= RECORDS =
──────────────────────────────

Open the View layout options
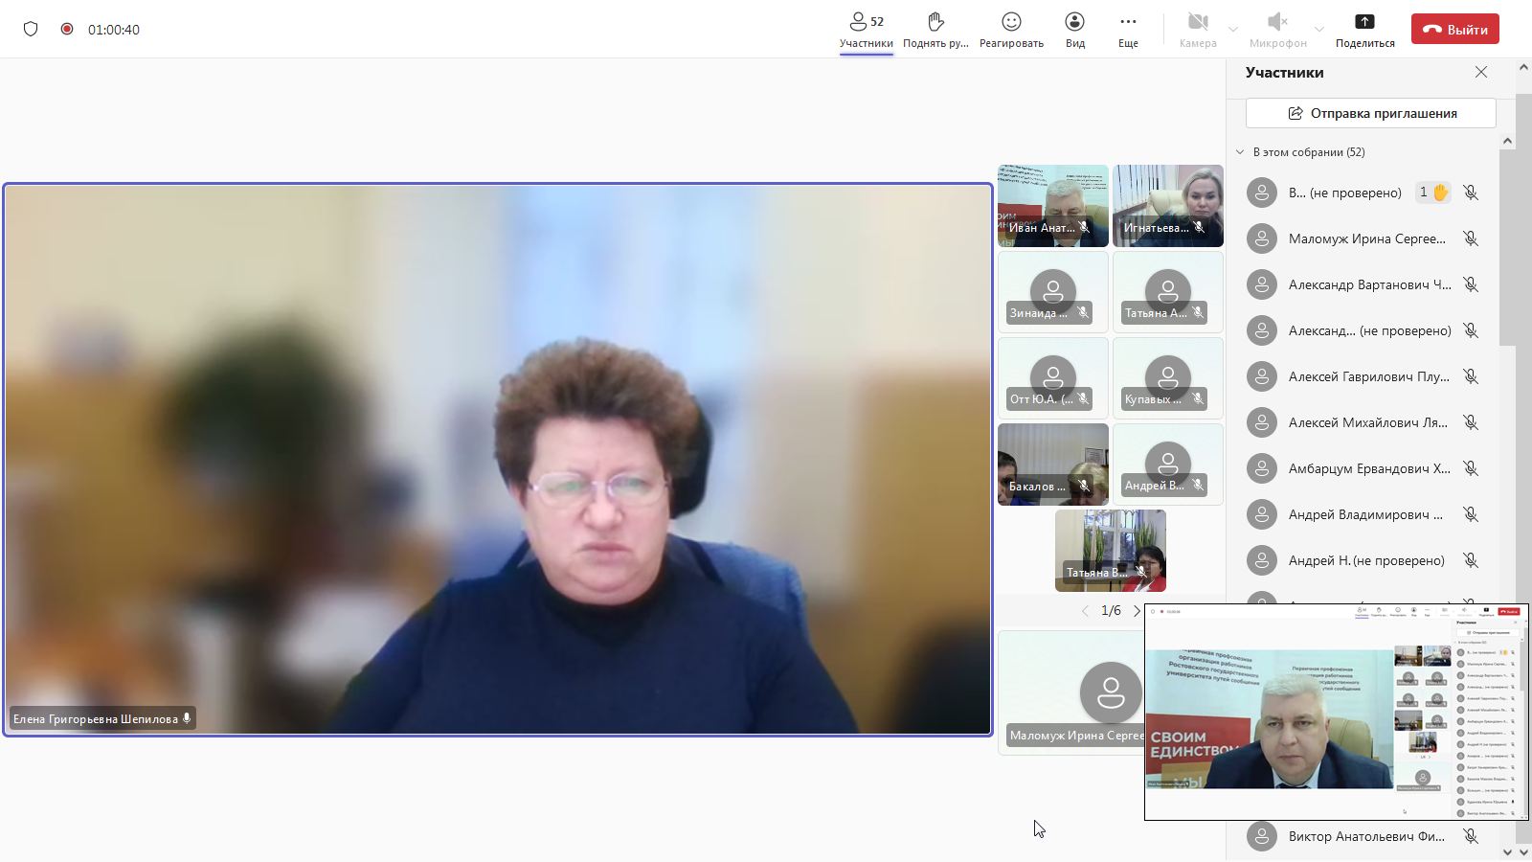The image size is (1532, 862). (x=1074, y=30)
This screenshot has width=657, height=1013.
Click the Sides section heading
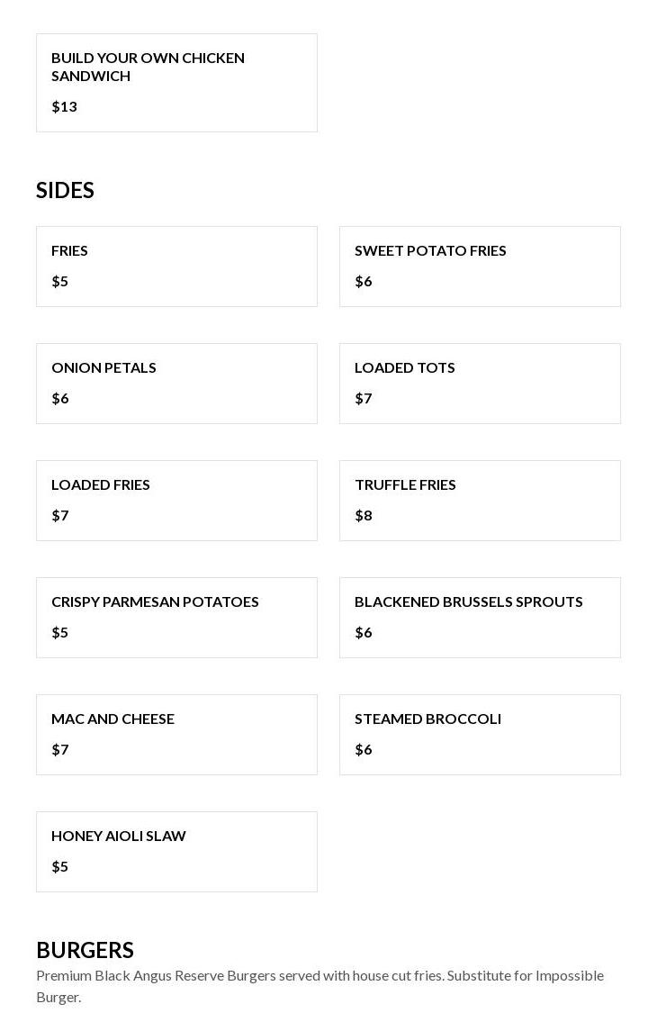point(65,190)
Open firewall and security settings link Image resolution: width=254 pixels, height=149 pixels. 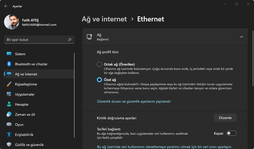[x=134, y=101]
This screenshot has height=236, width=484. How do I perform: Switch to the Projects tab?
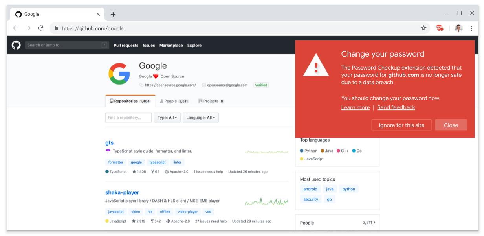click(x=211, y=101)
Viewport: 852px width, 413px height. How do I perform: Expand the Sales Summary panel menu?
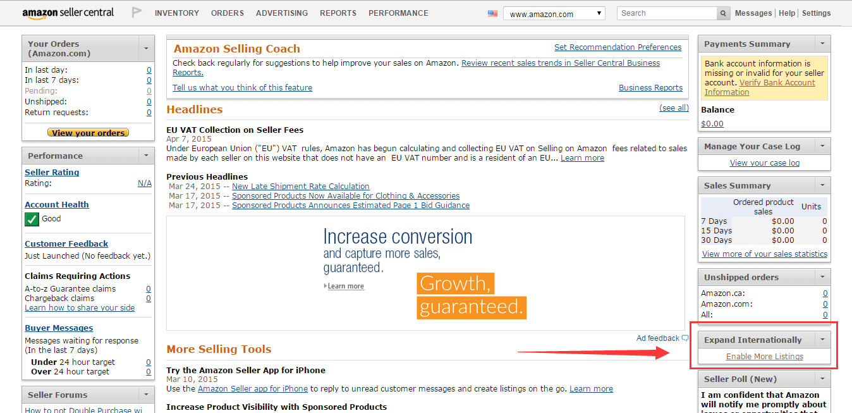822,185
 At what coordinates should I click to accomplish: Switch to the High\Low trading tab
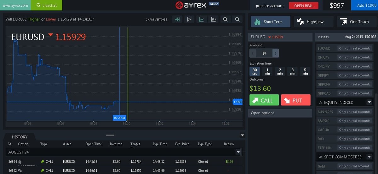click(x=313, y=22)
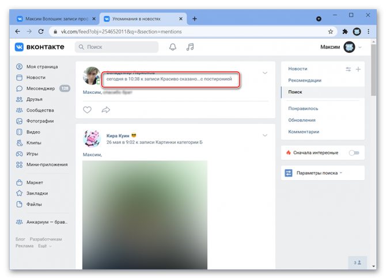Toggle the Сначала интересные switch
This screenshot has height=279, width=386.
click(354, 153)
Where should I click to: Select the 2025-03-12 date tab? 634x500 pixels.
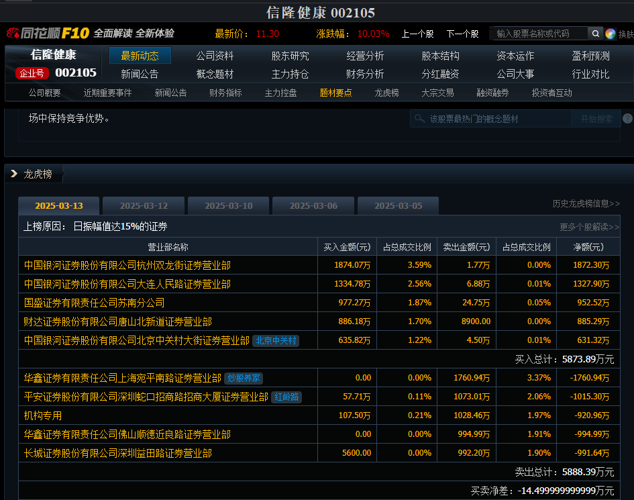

──────────────────────────────

= TASK =
Output nothing except the lines from the one containing "At what coordinates" through the final line of the entries, repeated exactly and free of pictures.

= RESULT FOR THIS TASK =
 At what coordinates should I click to accomplish: Switch to the High\Low trading tab
click(x=313, y=22)
Toggle the Сначала интересные switch
This screenshot has height=279, width=386.
click(354, 153)
Where should I click to: Select the 2025-03-12 date tab? 634x500 pixels.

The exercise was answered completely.